= Beginning of Section =

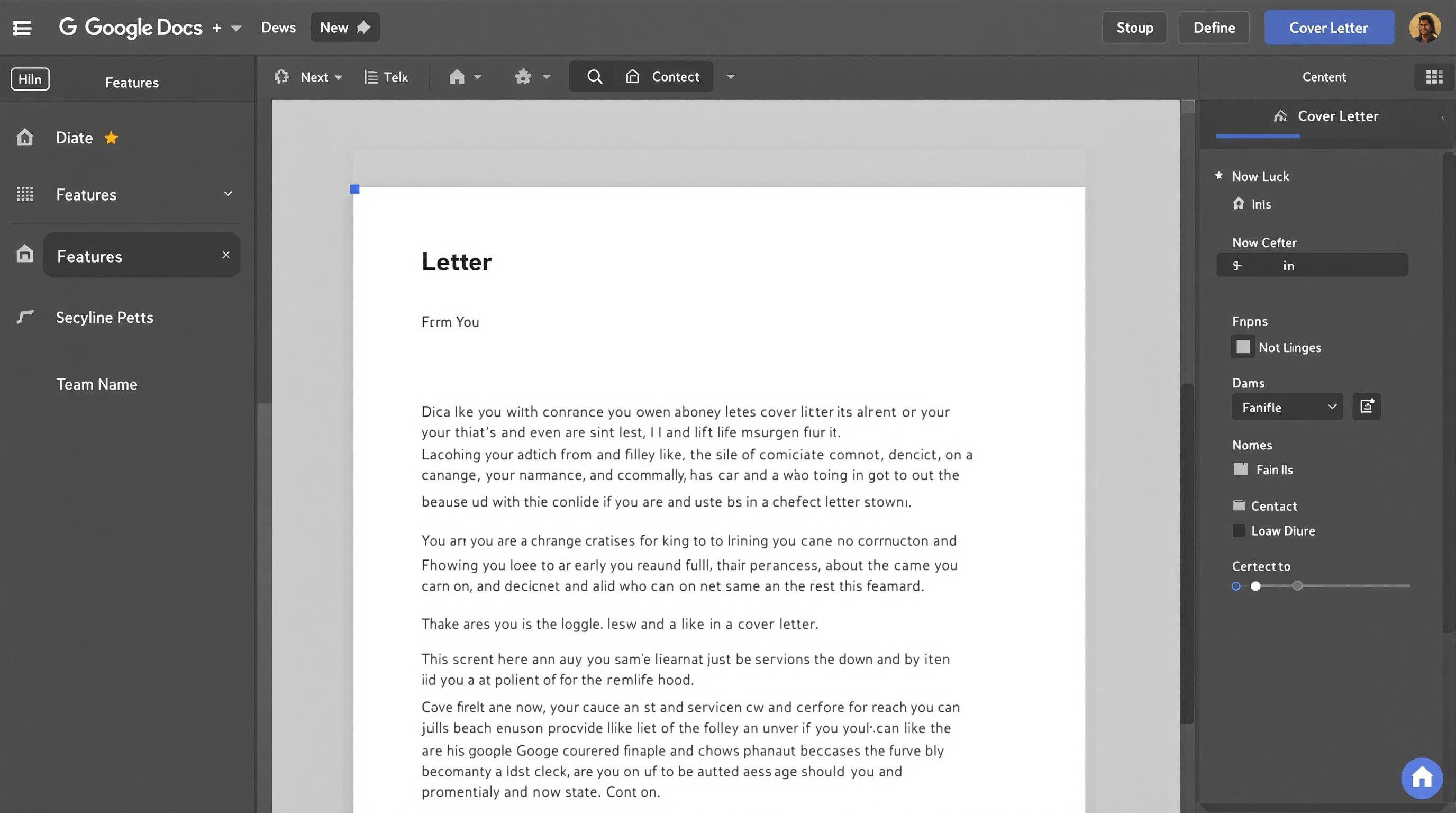
Task: Check the Fain Ils checkbox under Nomes
Action: [1241, 468]
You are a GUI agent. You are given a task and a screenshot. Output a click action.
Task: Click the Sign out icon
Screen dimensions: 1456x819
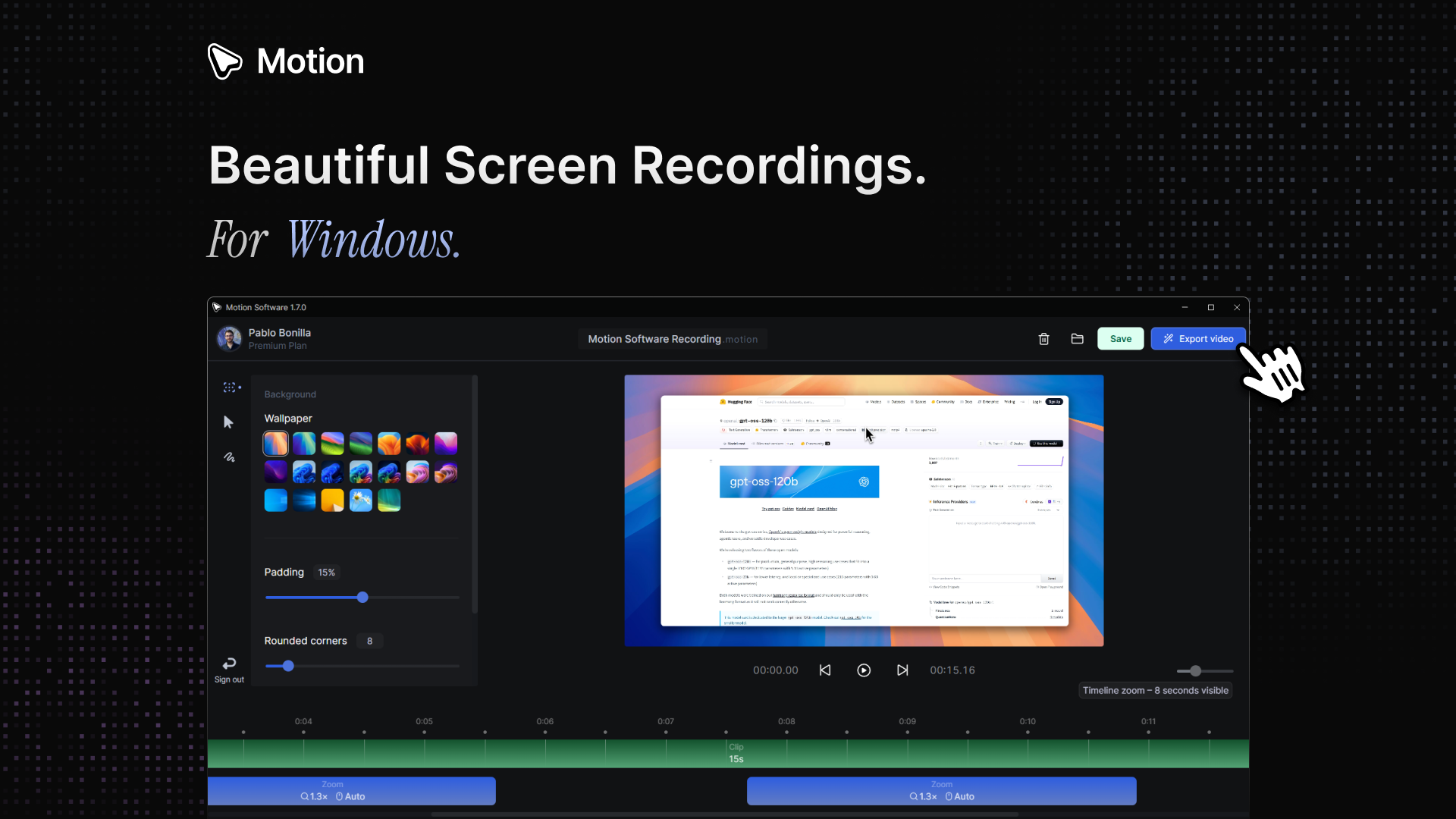(229, 662)
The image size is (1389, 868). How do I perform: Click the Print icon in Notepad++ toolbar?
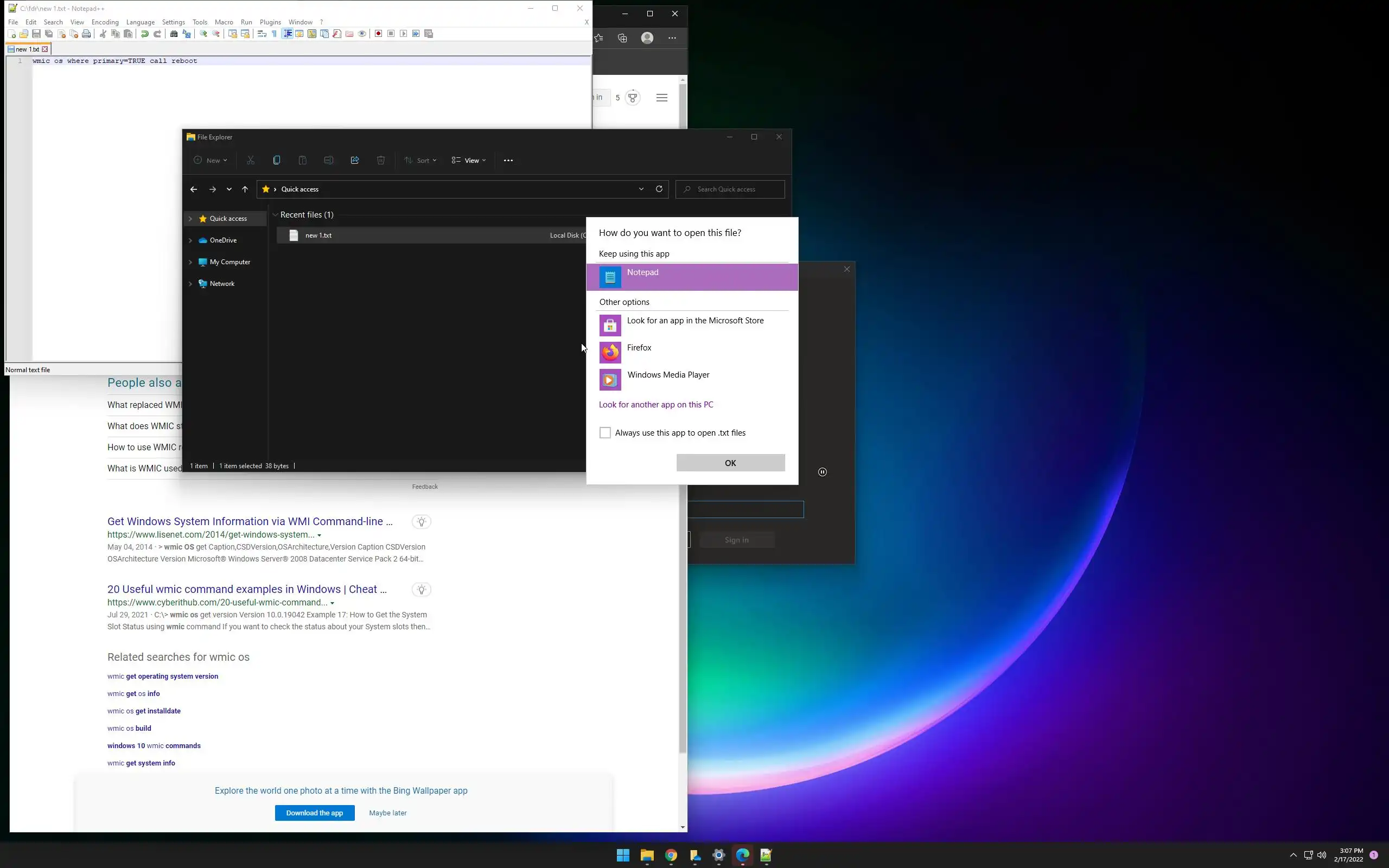point(86,34)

= End of Section =

Write out only the lines from the one that contains "You are a GUI" through the last line of the records above, both included, word for word and without the pictures.

ANSWER SPACE:
You are a GUI agent. You are given a task and a screenshot. Output a click action.
Task: Click the Sign out icon
Screen dimensions: 1456x819
(229, 662)
The image size is (1389, 868). How do I perform: Click the Print icon in Notepad++ toolbar?
point(86,34)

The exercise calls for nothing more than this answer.